*Materials provided*.
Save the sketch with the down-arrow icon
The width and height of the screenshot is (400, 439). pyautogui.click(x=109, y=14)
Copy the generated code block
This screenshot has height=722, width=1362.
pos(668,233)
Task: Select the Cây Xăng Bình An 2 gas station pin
...
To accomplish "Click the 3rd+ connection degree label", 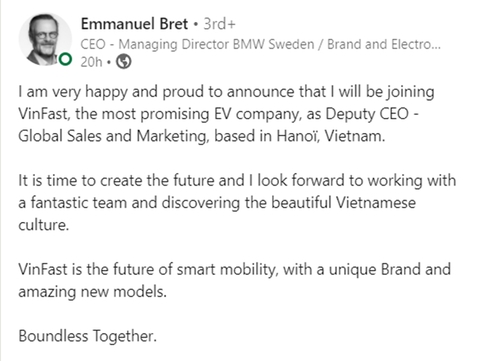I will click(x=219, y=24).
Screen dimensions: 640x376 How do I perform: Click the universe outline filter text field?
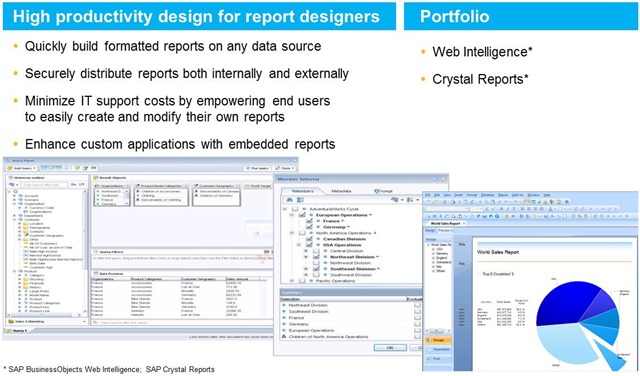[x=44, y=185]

*Directions for this task*. Could you restate, word for word, the lines above from the one with "Save the sketch with the down-arrow icon" to the one with "Task: Select the", both included?

*Task output*.
Save the sketch with the down-arrow icon
The width and height of the screenshot is (400, 439). pyautogui.click(x=109, y=14)
Copy the generated code block
This screenshot has height=722, width=1362.
pos(668,233)
Task: Select the Cây Xăng Bình An 2 gas station pin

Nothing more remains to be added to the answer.